In your TOML configuration files, MCP server configuration is defined in the [mcp] section, and MCP tools are defined in the [tools.mcp] section:

mcp:
  config_path: "config/mcp_servers.json"  # or use inline servers
  #servers:
  #  calc:
  #    type: stdio
  #    command: echo
  #    args: ["calc"]

# MCP tools configuration
tools:
  mcp:
    sequential-thinking: "all"  # Use all tools from this server
    github:
      - search_repositories
      - get_file_contents  # Specific tools
    # Example with description override
    # - name: search_repositories
    #   access: read
    #   description: Search GitHub

Registering MCP Tools

After setting up the server configuration, register MCP tools using the MCPServerTools class:

from llmproc.tools.mcp import MCPServerTools

# Register MCP tools using the MCPServerTools class
program.register_tools([
    # Include all tools from the "calc" server
    MCPServerTools(server="calc"),
    # Include specific tools from the "github" server
    MCPServerTools(server="github", names=["search_repositories", "get_file_contents"]),
    # Include a list of tools from the "weather" server
    MCPServerTools(server="weather", names=["current", "forecast"]),
    # Include a single tool from the "code" server with READ access
    MCPServerTools(server="code", names="explain", access="read")
])

All-in-One Initialization

You can also set up everything at once in the constructor:

from llmproc.tools.mcp import MCPServerTools
from llmproc.tools.builtin import calculator, read_file

# Create program with MCP configuration and tools
program = LLMProgram(
    model_name="claude-3-7-sonnet",
    provider="anthropic",
    system_prompt="You are a helpful assistant.",
    # Configure MCP server
    mcp_config_path="config/mcp_servers.json",
    # Mix MCP tools with other tool types
    tools=[
        # MCP tools
        MCPServerTools(server="calc"),
        MCPServerTools(server="github", names="search_repositories"),
        # Built-in tools
        calculator,
        read_file
    ]
)

This approach provides a clean separation between server configuration and tool registration, while maintaining consistency with how other tools are registered.

Tool Management

Initialization in Constructor

You can pass tools directly in the LLMProgram constructor:

# Using the direct constructor approach
from llmproc.tools.builtin import calculator, read_file

program = LLMProgram(
    model_name="claude-3-5-sonnet",
    provider="anthropic",
    system_prompt="You are a helpful assistant.",
    tools=[calculator, read_file, my_custom_tool]  # List of functions or string names
)

The tools parameter accepts:

  • Callable functions (built-in tools or your own custom functions)
  • String names of built-in tools (e.g., "calculator")
  • A mixed list of both callable functions and string names

Function-Based Tools

LLMProc supports registering Python functions as tools with automatic schema generation from type hints and docstrings.
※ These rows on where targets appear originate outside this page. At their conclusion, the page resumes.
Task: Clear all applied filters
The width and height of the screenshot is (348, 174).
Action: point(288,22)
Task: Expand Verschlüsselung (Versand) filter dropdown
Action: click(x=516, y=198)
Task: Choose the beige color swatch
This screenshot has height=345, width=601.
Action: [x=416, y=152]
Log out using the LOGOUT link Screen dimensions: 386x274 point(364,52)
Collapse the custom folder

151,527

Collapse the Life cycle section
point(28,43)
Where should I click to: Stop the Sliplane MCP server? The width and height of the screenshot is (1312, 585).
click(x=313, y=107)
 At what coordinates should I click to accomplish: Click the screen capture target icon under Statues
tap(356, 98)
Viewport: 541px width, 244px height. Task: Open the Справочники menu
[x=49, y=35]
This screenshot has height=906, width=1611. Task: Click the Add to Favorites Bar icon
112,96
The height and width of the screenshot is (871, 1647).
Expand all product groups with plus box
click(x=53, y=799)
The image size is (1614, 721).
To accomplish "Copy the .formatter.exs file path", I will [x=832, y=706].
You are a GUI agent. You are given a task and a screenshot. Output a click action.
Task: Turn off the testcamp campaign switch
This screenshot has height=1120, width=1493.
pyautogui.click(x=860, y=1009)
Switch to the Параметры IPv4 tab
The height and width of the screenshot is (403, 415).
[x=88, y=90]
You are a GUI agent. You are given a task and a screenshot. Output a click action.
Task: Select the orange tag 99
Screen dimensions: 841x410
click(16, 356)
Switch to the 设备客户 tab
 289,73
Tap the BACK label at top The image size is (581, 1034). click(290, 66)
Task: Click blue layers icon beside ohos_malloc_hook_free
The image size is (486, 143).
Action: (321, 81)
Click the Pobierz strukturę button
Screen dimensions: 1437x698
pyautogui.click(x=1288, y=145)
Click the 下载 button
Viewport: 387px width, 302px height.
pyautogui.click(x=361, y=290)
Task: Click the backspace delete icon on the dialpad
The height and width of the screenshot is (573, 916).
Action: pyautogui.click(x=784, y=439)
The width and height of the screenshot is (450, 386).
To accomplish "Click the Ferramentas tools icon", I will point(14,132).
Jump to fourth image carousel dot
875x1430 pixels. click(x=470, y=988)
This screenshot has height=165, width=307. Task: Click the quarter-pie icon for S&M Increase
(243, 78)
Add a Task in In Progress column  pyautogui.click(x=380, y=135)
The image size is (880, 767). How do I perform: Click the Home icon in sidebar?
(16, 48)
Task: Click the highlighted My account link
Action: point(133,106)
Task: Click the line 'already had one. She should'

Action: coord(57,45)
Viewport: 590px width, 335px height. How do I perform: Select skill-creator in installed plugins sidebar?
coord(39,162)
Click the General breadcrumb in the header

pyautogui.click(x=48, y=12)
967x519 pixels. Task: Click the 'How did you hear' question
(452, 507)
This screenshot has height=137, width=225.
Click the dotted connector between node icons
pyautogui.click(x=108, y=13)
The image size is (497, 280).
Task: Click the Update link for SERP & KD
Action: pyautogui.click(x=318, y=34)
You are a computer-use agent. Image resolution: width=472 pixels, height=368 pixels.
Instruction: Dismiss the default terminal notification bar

This allows you to easily integrate custom Python functionality with your LLM programs.

For detailed documentation on function-based tools, including:

  • Basic usage and examples
  • The register_tool decorator
  • Type conversion from Python types to JSON schema
  • Support for both synchronous and asynchronous functions
  • Parameter validation and error handling

See the dedicated Function-Based Tools documentation.

A complete working example is available in examples/scripts/python-sdk.py that demonstrates all SDK features including function tools, tool aliases, and advanced configuration.

Setting and Getting Registered Tools

You can configure which tools are registered after program creation:

# Setting registered tools
from llmproc.tools.builtin import calculator, read_file

# register_tools accepts both string names and callable functions
program.register_tools([calculator, "read_file", my_custom_tool])

# Get a list of all registered tool names
registered_tools = program.registered_tools
print(f"Currently registered tools: {registered_tools}")

The registered_tools property returns the string names of all registered tools.